WHAT IS BEING ASKED
Copy out each line of the entries where the word "Given" is present.

RECORDS FOR THIS TASK
=====
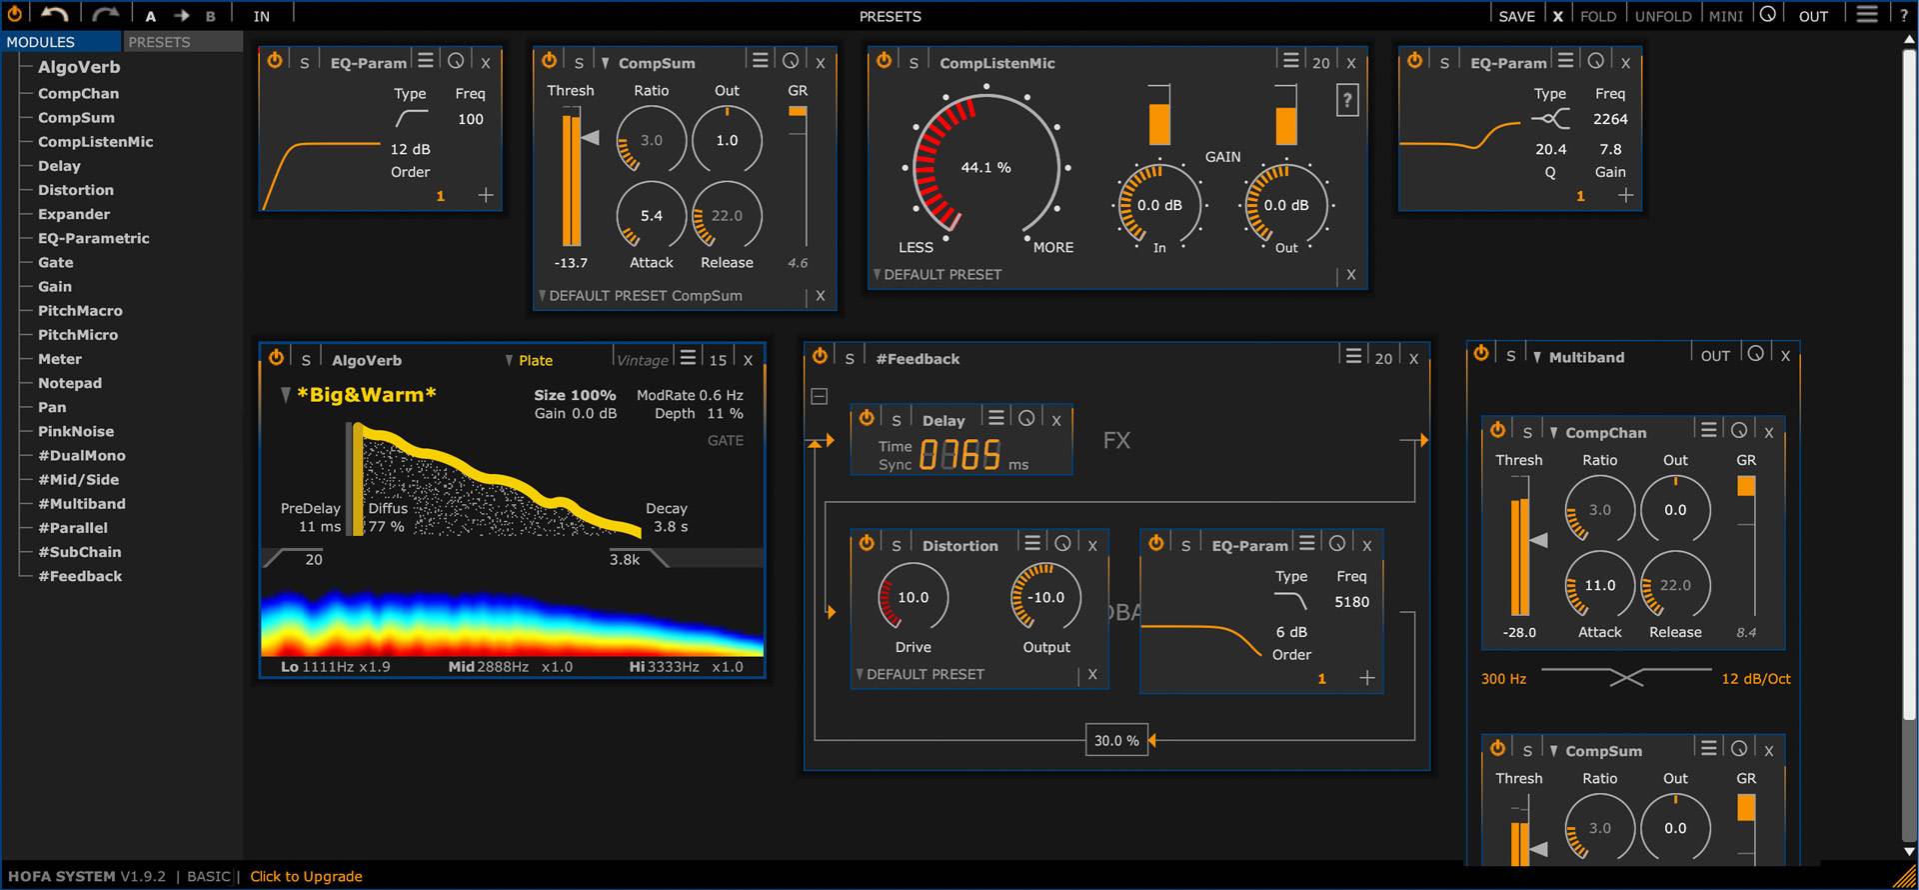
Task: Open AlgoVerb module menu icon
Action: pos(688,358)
=====
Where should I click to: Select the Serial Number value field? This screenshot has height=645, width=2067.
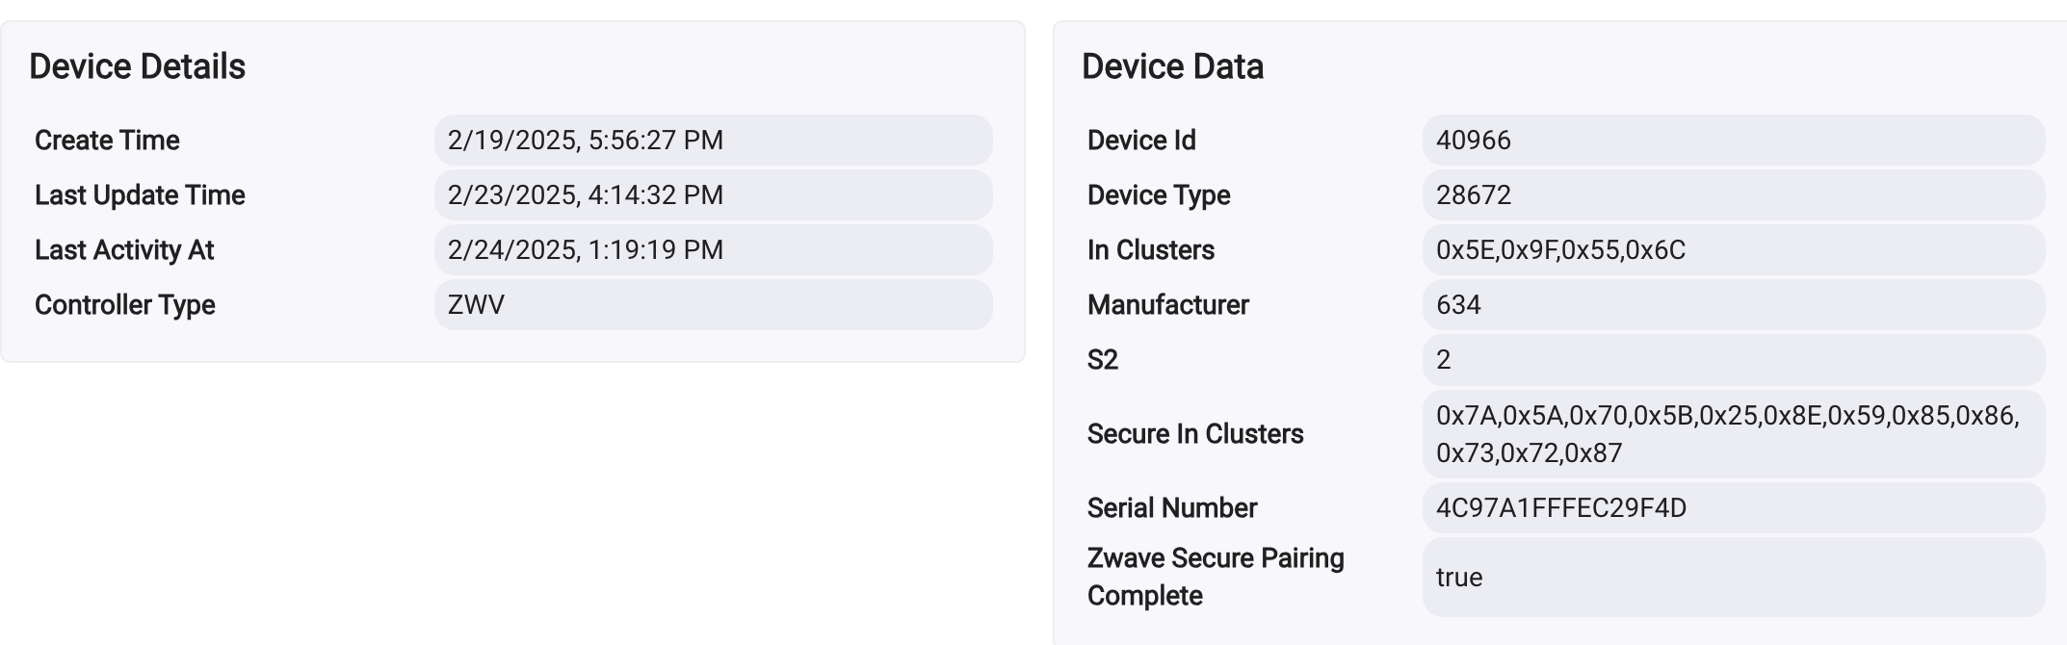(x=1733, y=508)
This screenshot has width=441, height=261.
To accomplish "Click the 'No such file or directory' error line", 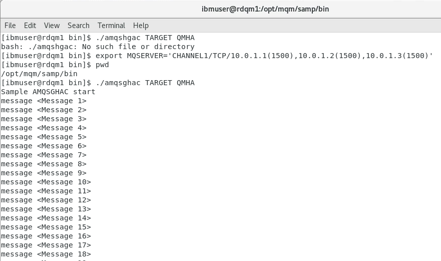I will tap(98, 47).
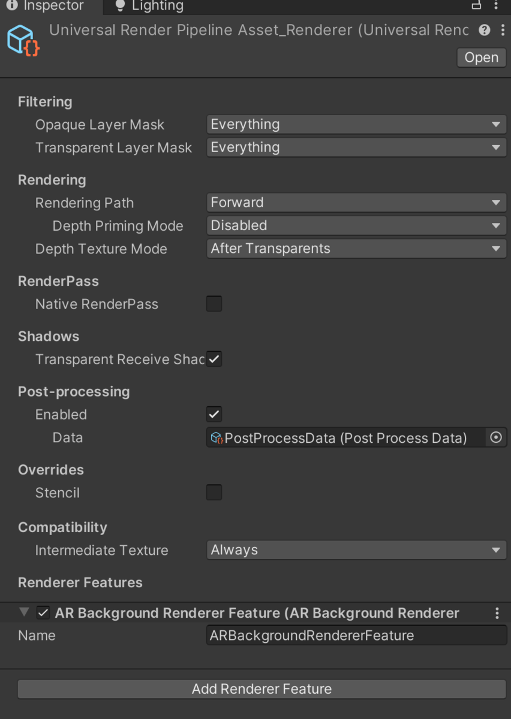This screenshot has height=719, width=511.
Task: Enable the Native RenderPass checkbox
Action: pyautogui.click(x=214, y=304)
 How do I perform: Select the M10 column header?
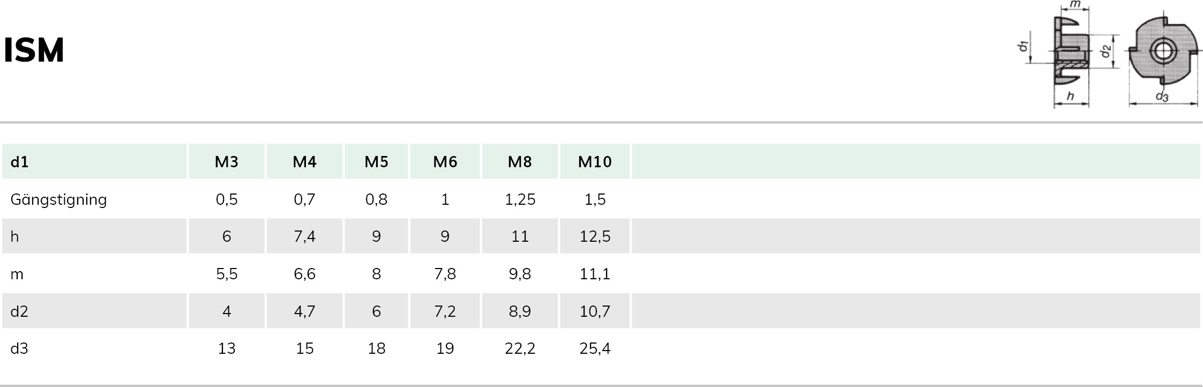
=====
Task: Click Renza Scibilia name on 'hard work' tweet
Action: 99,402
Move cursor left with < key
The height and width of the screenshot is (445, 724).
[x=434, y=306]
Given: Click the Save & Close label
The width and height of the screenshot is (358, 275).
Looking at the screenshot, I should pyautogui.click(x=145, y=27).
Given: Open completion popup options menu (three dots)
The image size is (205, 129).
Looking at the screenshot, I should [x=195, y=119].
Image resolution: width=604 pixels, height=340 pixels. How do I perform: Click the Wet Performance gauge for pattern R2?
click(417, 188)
=====
REPLY TO THE EXERCISE
Given: Click the Save & Close label
Given: Open completion popup options menu (three dots)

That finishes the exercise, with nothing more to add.